Gharib Gharibi is driven to succeed by a desire to pay it forward, he said, riding a high from his startup’s first-place, $20,000 win at UMKC’s Regnier Institute Venture Creation Challenge.
“They helped us transform our technology from the computer lab to the real world,” Gharibi, founder of DeepLens and a UMKC PhD student, said of the role the school and its resources have played in bringing his artificial intelligence-fueled concept to life.
“We still need to improve and add several features, but the overall reaction from people who are visually impaired has been really encouraging to continue our work,” Gharibi said, noting he hopes launch the product next year.
Click here for highlights from the Venture Creation Challenge.
Inspired by a blind friend in Saudi Arabia, Gharibi launched the company which uses artificial intelligence to help the visually impaired navigate the world around them. Deeplens prototype wearable features camera-mounted glasses that process their surroundings and report the findings back via earpiece.
The product also could be used in classrooms, helping visually impaired students visualize what’s lighting up computer screens or being written on whiteboards, Gharibi said.
Students themselves, the DeepLens team — including Gharibi’s brother, Mohamed Gharibi; and friend, Saria Goudarzvand, who are also working toward their PhDs — has received tremendous support and mentorship as a result of the Venture Creation Challenge and UMKC’s commitment to innovation, he explained, noting he’s ready to take the technology beyond the confines of the school’s campus and build on the momentum of the $20,000 win — a prize awarded in partnership with BlueKC, recognizing innovation in community-oriented, healthtech products.
“I hope that our startup launches soon and attracts good support from KC! I greatly believe that KC is one of the top entrepreneurship hubs in the nation,” Gharibi explained of his belief that Kansas City’s startup ecosystem has all the necessary ingredients to grow DeepLens into the next great, healthtech disruptor.
Click here for a glimpse into mentorship opportunities offered at the UMKC Bloch School.
Taking his plans one step further, Gharibi also hopes to build an AI community in the metro, following his planned graduation in December, he said.
“This product, in particular, intertwines my AI programming skills with my passion for helping others,” he said, noting the importance of finding something you love and using it to make the world a better place.
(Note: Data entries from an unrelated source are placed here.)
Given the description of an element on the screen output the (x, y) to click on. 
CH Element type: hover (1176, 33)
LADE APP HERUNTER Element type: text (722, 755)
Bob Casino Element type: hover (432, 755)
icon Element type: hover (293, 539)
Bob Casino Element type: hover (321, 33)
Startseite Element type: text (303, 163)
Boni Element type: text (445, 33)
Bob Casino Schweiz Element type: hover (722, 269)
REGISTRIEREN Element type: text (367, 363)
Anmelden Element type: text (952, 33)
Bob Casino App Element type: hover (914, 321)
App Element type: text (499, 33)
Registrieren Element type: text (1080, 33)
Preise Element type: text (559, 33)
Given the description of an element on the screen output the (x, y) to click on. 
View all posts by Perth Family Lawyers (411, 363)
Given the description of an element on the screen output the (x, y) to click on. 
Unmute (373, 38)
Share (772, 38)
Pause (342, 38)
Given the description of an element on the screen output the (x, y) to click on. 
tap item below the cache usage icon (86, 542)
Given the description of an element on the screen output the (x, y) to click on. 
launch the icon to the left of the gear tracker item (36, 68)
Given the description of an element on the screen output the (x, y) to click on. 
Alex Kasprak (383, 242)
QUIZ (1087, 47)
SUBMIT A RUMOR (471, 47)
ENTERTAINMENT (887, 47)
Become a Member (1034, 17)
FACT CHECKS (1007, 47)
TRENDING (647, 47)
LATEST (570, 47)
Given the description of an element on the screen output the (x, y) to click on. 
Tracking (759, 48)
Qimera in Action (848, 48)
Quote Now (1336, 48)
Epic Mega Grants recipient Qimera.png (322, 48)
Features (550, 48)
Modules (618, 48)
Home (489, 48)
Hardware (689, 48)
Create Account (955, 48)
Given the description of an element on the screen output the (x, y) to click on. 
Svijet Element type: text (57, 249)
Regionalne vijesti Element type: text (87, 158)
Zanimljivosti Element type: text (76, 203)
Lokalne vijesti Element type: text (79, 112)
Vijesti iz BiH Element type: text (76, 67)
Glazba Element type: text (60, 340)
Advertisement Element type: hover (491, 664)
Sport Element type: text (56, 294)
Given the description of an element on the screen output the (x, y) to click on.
As DeepLens is further realized, Gharibi now turns to Kansas Citians in need of a solution, he explained.
“We need the community to help us increase the visibility of our technology; we need people who are visually impaired to know about DeepLens and how it can support them,” he said, adding that one of the startups early-stage challenges has been finding trial users.
Gharibi is also looking for investors who can help accelerate the development of DeepLens, he said.
“It’s really inspiring to work on a product that will help people who are visually impaired to become more independent,” Gharibi said, eager that local investors will see the same value in DeepLens and take a chance on the product.